BEGIN

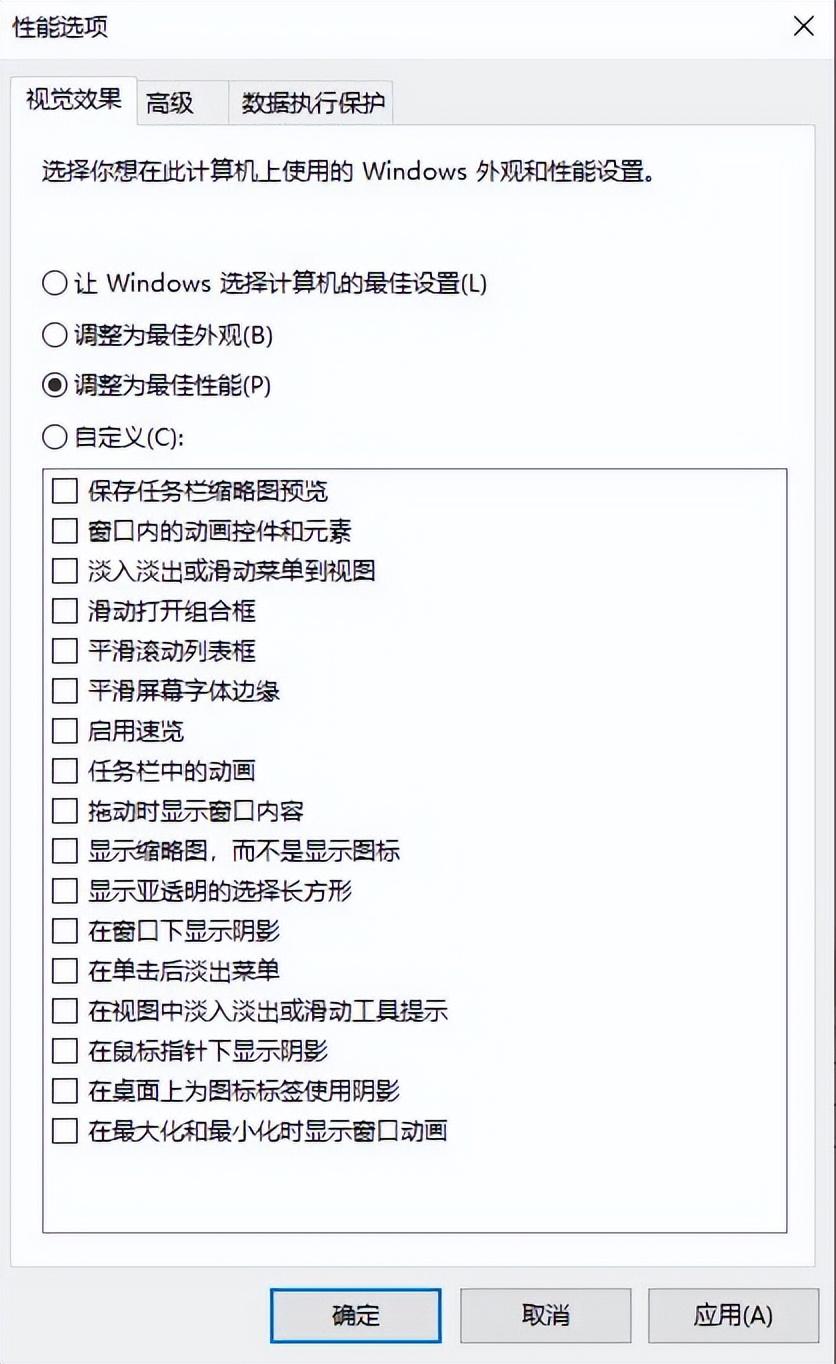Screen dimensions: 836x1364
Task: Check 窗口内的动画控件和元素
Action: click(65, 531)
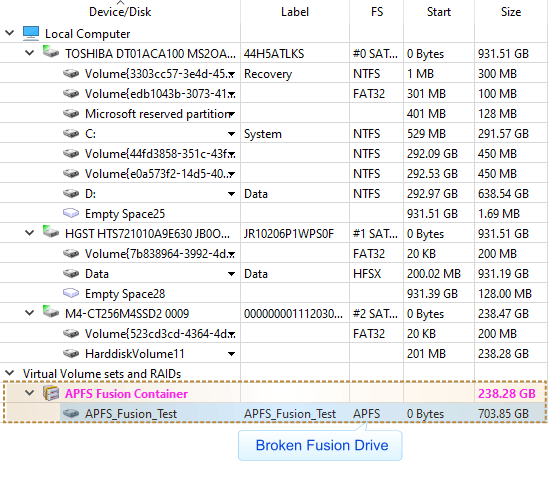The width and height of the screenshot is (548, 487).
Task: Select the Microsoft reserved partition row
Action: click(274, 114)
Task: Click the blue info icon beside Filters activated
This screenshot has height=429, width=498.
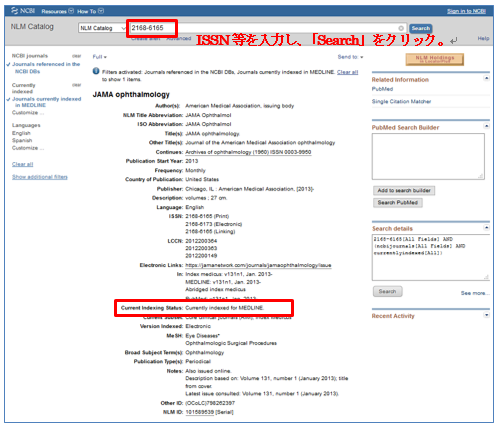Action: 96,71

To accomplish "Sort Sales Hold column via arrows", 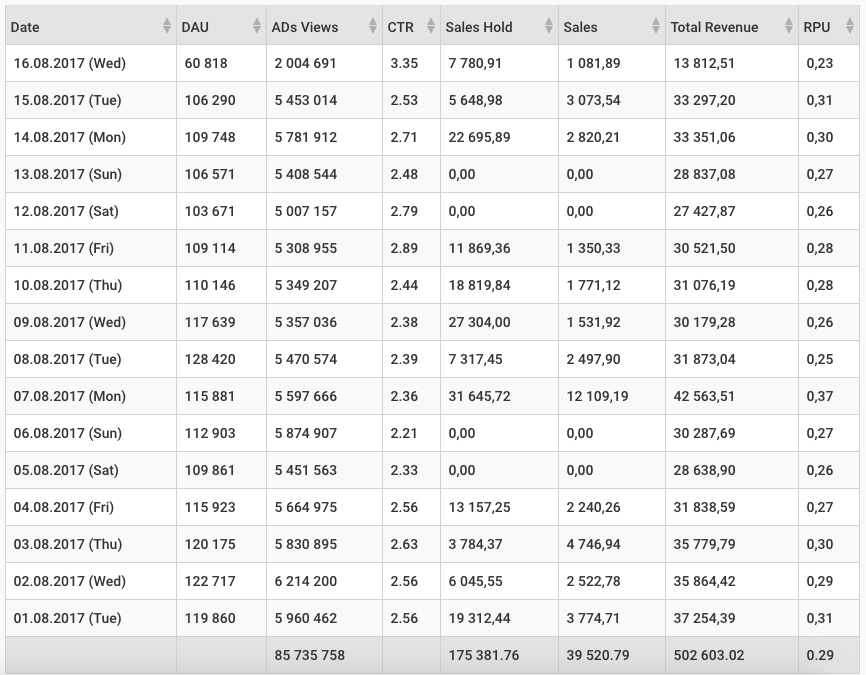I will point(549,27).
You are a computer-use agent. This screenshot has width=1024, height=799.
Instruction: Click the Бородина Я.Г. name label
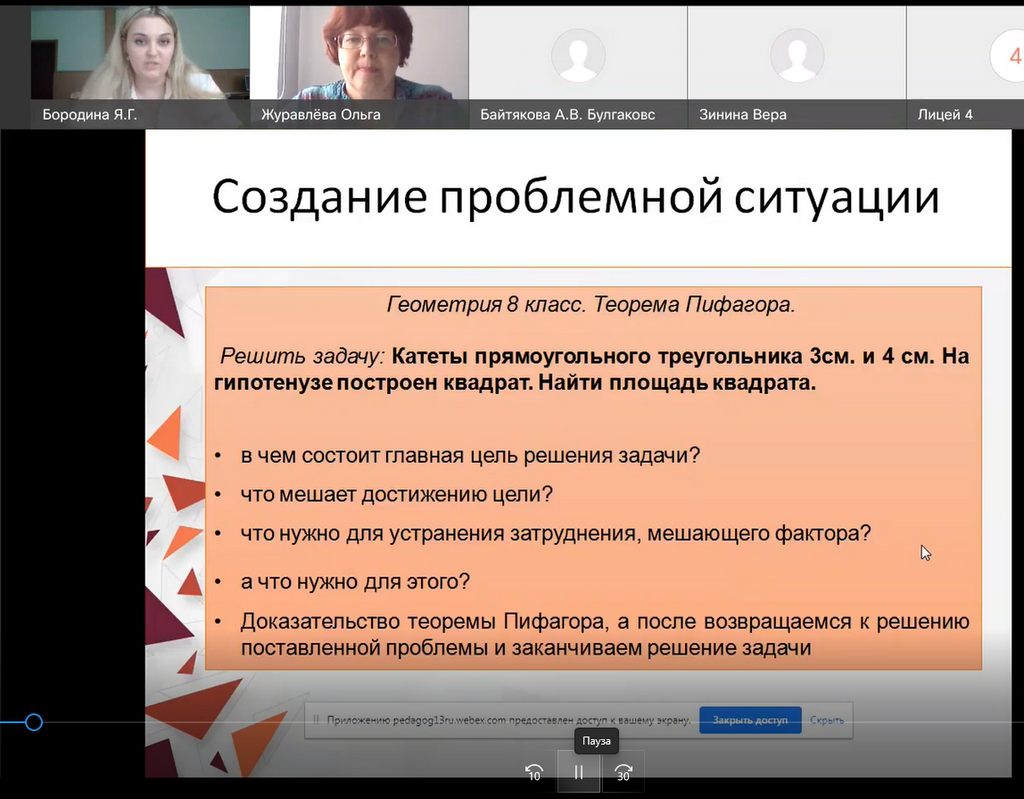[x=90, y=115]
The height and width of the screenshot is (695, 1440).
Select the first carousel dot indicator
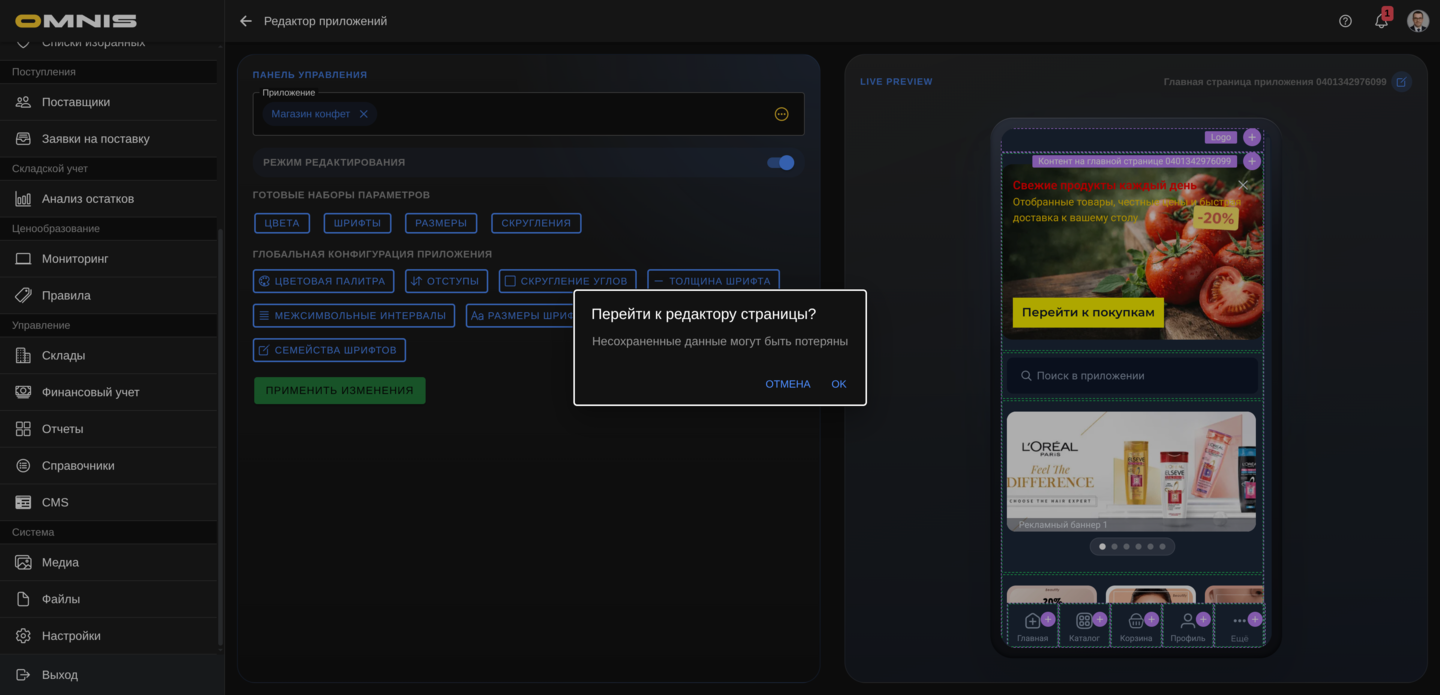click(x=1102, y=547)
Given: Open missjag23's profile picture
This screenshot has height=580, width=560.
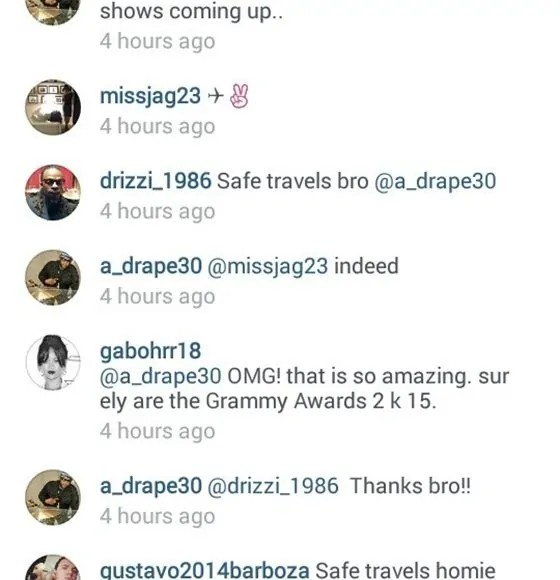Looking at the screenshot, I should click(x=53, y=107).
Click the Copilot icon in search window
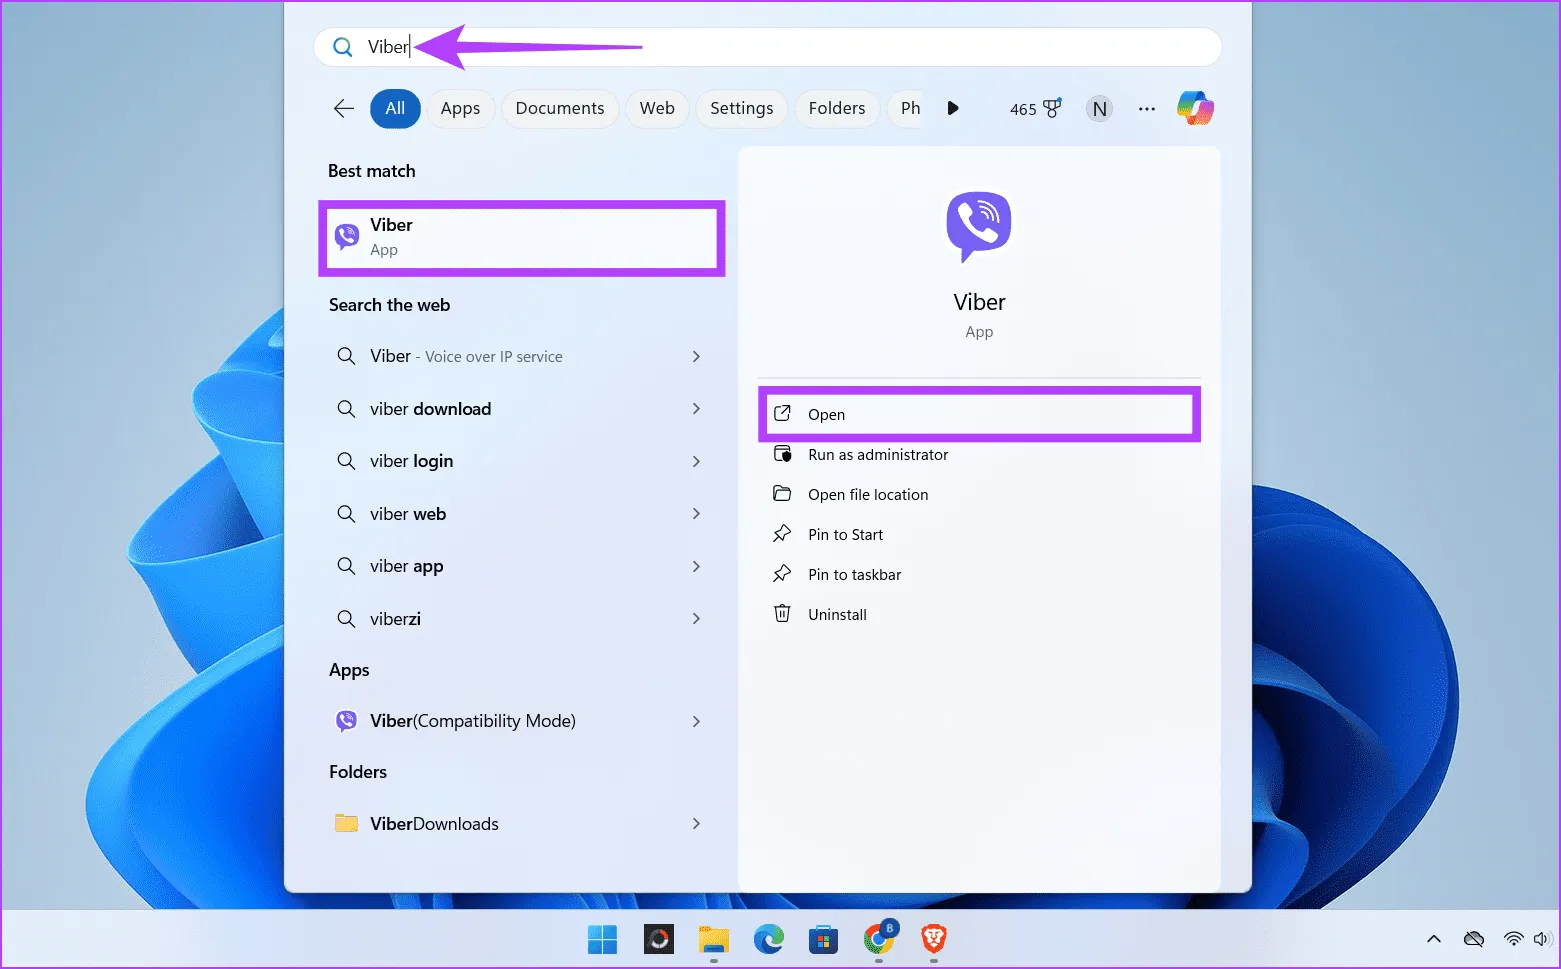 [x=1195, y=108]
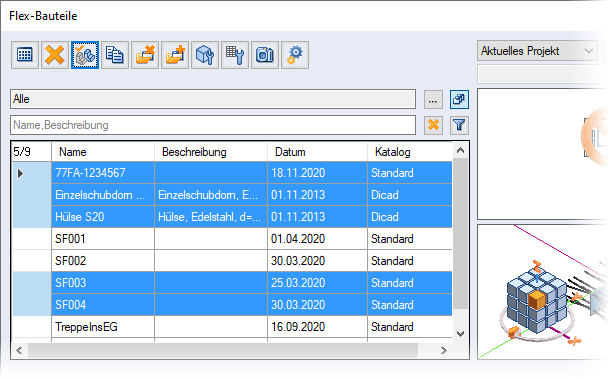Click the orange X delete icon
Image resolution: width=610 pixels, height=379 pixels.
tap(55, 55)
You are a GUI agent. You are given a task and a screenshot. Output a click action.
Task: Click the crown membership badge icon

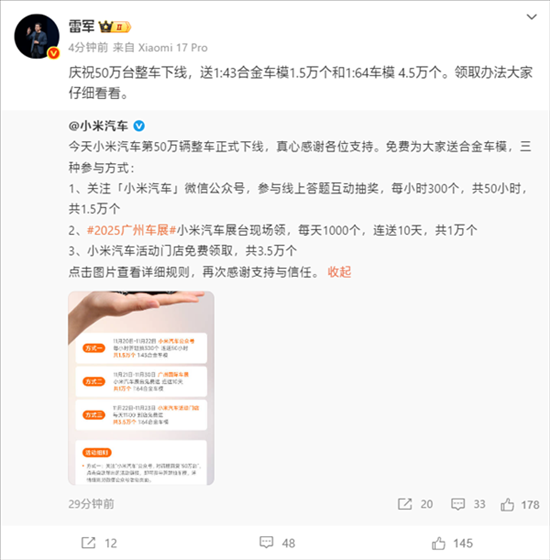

END

• _TASK REQUIREMENTS_
Please copy, exactly and only, the lines of the listing that run from the one holding "Click the Copilot icon in search window" through its last line, and exclude pictures.

• _TASK OUTPUT_
Click the Copilot icon in search window
 [x=1195, y=108]
Click the orange X delete icon
Image resolution: width=610 pixels, height=379 pixels.
tap(55, 55)
You are a GUI agent. You are given a task and a screenshot. Output a click action.
Task: Click the crown membership badge icon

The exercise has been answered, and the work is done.